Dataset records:

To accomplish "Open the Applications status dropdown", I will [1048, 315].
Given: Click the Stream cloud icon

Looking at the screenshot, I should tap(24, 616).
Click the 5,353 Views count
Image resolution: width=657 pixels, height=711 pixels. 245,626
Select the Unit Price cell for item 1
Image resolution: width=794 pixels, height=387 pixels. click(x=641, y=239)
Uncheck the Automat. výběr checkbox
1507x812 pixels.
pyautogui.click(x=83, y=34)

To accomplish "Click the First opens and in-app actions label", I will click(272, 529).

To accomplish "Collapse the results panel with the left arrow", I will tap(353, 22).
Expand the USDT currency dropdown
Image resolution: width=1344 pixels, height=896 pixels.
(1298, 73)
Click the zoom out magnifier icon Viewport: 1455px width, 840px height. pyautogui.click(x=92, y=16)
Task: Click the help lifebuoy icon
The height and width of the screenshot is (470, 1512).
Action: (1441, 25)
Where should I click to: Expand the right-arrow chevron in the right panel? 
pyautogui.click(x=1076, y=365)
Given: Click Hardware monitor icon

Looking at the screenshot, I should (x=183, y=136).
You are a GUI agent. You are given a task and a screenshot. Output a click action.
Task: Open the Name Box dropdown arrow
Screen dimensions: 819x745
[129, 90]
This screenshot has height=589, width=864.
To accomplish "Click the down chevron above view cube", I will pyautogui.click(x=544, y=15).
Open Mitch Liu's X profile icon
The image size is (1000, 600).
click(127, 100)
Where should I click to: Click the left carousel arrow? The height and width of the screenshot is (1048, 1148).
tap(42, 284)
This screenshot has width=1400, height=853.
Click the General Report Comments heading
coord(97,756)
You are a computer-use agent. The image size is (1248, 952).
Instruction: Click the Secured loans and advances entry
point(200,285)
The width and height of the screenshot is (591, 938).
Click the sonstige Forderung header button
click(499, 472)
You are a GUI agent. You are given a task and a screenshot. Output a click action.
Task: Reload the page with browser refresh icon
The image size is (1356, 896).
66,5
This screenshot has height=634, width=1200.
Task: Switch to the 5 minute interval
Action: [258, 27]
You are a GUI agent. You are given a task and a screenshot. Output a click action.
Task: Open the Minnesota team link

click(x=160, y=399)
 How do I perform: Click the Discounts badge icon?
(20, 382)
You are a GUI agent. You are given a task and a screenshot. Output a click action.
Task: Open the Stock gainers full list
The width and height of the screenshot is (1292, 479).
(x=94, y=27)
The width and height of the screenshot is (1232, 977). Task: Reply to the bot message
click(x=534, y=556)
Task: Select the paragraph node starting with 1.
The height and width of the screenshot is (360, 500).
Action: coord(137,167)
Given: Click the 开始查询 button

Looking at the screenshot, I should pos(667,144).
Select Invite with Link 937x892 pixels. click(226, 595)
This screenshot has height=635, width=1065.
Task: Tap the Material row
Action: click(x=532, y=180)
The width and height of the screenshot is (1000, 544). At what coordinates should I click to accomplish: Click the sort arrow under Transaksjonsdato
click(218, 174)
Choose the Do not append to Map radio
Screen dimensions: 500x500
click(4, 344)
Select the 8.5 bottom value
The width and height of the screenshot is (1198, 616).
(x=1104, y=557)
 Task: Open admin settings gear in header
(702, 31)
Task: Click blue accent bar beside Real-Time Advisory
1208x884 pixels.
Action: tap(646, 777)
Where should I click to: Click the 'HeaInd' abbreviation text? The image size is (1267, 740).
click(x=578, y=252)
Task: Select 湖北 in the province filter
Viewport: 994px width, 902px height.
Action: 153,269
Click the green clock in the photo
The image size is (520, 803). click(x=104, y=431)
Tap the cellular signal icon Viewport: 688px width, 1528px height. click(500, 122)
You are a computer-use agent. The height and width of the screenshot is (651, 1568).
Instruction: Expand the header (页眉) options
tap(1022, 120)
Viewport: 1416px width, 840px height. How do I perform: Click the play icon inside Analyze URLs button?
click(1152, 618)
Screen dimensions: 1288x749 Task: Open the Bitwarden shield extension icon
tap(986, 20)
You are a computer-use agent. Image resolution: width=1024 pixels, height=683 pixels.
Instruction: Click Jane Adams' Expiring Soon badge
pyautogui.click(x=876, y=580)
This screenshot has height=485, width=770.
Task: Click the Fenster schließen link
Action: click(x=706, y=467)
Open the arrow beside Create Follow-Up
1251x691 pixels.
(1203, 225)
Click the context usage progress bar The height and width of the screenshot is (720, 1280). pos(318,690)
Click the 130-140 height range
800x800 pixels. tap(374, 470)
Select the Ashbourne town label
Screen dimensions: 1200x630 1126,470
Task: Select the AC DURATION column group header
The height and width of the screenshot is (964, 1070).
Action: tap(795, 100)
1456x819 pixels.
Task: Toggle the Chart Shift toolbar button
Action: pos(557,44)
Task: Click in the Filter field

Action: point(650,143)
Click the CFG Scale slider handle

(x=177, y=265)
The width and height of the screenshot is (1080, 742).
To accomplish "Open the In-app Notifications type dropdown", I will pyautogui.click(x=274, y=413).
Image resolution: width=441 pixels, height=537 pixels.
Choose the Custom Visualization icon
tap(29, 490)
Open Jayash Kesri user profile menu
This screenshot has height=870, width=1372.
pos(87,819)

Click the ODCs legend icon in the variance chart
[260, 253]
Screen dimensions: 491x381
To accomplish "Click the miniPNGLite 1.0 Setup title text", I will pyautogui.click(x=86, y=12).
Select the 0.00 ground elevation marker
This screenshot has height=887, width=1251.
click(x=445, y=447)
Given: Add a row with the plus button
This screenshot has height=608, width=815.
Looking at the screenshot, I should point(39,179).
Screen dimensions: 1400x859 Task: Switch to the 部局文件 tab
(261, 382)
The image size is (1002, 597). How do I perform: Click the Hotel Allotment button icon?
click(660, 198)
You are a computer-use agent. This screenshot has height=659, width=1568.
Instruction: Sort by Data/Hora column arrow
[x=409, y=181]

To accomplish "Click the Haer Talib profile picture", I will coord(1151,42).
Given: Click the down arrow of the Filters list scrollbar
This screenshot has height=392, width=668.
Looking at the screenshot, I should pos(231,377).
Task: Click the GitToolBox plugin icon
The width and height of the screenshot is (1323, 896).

REQUIREMENT: Copy out the listing word for word, beginning with its first line and continuing through the line that contains "will click(272, 529).".

SOLUTION FOR THIS PROBLEM:
To accomplish "Open the Applications status dropdown", I will [1048, 315].
Given: Click the Stream cloud icon

Looking at the screenshot, I should tap(24, 616).
Click the 5,353 Views count
Image resolution: width=657 pixels, height=711 pixels. 245,626
Select the Unit Price cell for item 1
Image resolution: width=794 pixels, height=387 pixels. click(x=641, y=239)
Uncheck the Automat. výběr checkbox
1507x812 pixels.
pyautogui.click(x=83, y=34)

To accomplish "Click the First opens and in-app actions label", I will click(272, 529).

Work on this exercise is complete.